> **WHAT THE TASK ASKS**
Every line of the entries that holds the word "agent" is to be copied.

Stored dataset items
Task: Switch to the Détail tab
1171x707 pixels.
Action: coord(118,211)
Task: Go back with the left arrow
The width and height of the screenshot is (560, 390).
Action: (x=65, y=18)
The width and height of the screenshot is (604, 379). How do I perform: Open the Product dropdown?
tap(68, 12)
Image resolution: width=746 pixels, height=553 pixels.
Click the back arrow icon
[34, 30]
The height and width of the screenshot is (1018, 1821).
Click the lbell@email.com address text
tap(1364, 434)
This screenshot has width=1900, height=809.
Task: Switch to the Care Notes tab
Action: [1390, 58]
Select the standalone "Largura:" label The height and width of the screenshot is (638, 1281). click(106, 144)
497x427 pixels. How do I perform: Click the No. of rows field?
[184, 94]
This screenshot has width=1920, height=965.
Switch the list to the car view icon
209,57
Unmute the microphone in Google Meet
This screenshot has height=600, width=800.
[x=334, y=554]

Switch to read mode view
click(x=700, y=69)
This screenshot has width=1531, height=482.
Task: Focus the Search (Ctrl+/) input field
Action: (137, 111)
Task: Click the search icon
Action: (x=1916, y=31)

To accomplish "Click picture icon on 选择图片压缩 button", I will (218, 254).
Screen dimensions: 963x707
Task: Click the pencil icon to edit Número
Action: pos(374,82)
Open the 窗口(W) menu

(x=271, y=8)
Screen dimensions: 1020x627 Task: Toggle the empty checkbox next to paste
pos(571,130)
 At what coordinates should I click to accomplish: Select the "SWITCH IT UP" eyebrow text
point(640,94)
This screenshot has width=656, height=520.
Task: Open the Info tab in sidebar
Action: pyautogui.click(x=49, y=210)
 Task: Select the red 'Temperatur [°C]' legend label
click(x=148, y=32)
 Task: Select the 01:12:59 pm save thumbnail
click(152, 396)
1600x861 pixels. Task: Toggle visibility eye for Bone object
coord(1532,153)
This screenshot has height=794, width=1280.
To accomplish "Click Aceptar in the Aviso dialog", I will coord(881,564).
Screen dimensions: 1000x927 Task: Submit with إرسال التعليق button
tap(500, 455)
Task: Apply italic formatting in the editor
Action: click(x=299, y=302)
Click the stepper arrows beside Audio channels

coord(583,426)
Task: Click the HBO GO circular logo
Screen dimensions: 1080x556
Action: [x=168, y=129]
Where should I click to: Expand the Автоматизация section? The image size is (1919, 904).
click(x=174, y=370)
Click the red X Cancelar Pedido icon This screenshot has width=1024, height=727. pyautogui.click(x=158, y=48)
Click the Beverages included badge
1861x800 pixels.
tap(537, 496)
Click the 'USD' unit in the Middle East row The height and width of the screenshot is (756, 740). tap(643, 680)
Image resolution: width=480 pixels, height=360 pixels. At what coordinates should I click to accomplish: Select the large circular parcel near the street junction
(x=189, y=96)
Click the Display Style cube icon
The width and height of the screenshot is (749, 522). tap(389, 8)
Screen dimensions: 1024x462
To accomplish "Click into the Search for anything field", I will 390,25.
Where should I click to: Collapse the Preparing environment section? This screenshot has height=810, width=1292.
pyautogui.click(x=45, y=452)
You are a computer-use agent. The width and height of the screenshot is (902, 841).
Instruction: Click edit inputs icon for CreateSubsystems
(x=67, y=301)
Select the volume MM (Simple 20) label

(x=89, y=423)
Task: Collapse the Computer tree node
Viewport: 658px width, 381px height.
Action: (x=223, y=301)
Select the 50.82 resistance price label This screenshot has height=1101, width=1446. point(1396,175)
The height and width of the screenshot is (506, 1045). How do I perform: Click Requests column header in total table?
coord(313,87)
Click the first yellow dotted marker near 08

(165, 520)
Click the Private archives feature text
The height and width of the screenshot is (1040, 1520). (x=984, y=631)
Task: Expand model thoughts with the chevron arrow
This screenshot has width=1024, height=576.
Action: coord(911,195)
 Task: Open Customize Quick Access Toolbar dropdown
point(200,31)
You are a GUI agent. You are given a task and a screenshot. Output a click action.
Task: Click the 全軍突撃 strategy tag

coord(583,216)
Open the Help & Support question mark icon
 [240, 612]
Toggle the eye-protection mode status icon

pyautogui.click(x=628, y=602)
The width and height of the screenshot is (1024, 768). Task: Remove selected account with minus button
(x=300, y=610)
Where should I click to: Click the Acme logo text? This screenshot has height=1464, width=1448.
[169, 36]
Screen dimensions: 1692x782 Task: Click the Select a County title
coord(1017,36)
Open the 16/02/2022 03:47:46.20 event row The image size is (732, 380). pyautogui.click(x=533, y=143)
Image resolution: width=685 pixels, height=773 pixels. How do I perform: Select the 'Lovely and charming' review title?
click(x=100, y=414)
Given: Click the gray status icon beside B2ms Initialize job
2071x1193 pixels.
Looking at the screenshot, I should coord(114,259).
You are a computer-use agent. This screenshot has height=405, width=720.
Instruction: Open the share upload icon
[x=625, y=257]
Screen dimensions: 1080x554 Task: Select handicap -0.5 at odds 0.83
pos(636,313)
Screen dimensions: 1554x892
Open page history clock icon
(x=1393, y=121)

> **TASK RESPONSE**
You are a computer-use agent. The width and height of the screenshot is (902, 841).
You are a GUI agent. You are given a task and a screenshot. Output a click action.
You are a computer-use agent. This screenshot has height=405, width=720.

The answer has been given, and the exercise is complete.